We have sent our application in, require an interview and our transcripts to be completed. Next step, the testing. We will be required to take an mmpi2 (personality profile) and a bible knowledge test.
We're not very nervous about the testing, but it has challenged us, how much Bible knowledge do we really have? It'll be exciting to see if the test is truly about issues or about references or about tiny trivia.
Since we couldn't wait to see, we picked up a bible trivia game and have been asking each other these insane questions of the most minute detail. Some of them are so horrendously trivial it's funny. I suppose you buy trivia, expect trivial.

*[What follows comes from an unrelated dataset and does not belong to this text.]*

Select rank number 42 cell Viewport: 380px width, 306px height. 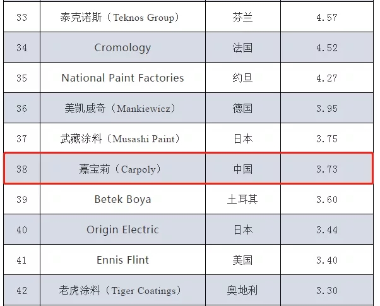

In my scripture reading I find that the names of people, are really hard to remember. I can remember the geography if I see a map, like I know where Susa was (king xerxes palace of esther (aka hadasseh) fame). But I can't remember the bit player's names.
In one sitting, I read about Amnon and Absalom, Sheba, Achish, Tamar, Hagar, Adonijah, Abimalech, and Abiathar. Ask me which one had their head thrown over a city wall, I won't remember. Ask me what Sheba did, and I might remember. All I know for sure is what David did, what Joshua did.
That is what fascinates me about the Bible. No matter how many times you read it, there is always something you forgot that stuns you. Something like "WOAH! .. oh yeah why did i forget that?" God's Word is so rich and full on so many levels that you can spend your life digging into it like an onion.
We were asked a question on the application, and here is a tidbit of my answer:
Write a statement explaining why you feel motivated to be involved in missions, and why you particularly desire to serve with Wycliffe Bible Translators.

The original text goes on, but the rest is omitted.